**What is needed:** Only the lines from the one containing "How do I perform: Click" to the end of the entries should be written out, each exactly as it stands, both ends included.

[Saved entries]
= Beginning of Section =
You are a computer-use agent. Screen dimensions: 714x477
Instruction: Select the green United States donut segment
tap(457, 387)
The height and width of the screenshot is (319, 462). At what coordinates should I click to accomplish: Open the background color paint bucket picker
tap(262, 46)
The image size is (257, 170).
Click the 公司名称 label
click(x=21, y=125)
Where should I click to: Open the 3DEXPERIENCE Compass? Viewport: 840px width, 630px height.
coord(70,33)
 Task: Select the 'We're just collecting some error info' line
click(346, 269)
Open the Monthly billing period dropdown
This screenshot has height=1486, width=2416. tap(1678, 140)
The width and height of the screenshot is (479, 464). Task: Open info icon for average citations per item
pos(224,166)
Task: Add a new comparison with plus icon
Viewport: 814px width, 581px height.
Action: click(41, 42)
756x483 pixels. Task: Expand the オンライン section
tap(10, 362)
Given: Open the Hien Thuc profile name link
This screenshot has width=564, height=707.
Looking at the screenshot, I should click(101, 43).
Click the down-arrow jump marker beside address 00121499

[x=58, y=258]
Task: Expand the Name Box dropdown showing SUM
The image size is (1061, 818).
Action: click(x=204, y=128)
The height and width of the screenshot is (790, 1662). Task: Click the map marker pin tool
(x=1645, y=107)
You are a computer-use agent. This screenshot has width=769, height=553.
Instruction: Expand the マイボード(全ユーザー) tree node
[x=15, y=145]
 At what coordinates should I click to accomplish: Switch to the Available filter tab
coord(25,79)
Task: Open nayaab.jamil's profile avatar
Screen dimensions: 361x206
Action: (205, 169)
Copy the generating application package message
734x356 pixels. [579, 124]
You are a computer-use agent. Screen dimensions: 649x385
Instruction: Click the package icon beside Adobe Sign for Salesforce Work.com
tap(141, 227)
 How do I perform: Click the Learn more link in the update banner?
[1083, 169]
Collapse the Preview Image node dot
= End of Section =
**The completed task:**
 How do I perform: Click the Learn more link in the update banner?
[1083, 169]
Collapse the Preview Image node dot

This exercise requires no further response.